-- AIM OF THE EXERCISE --
Look through the records and copy each line that has "Haber" in it.

-- DATA TO EXAMINE --
━━━━

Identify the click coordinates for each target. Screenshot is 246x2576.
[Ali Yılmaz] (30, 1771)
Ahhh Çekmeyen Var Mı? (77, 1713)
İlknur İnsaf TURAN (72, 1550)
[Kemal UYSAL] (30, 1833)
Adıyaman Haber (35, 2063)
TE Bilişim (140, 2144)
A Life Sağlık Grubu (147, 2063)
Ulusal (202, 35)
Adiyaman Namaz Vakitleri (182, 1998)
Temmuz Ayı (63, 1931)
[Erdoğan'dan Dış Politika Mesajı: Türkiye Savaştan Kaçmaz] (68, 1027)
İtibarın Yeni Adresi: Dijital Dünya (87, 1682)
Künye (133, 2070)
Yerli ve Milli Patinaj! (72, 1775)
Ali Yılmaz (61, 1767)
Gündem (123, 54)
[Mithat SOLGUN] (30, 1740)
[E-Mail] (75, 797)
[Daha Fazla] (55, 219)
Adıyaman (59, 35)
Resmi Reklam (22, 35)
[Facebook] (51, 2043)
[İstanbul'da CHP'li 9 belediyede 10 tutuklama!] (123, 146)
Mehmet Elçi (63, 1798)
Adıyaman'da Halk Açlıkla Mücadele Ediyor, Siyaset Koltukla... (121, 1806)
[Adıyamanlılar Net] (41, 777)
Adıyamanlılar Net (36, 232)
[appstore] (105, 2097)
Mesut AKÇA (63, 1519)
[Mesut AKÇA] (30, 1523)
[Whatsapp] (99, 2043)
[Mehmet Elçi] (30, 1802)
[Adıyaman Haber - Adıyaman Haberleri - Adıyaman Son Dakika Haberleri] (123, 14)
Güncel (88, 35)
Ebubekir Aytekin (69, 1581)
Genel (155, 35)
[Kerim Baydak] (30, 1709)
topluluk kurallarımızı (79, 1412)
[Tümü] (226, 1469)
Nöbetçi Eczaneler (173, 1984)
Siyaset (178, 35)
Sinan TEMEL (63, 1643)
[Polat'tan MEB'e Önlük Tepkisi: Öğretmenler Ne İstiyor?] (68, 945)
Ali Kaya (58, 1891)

━━━━

-- SOLUTION TO THIS TASK --
Adıyaman Haber (35, 2063)
[Adıyaman Haber - Adıyaman Haberleri - Adıyaman Son Dakika Haberleri] (123, 14)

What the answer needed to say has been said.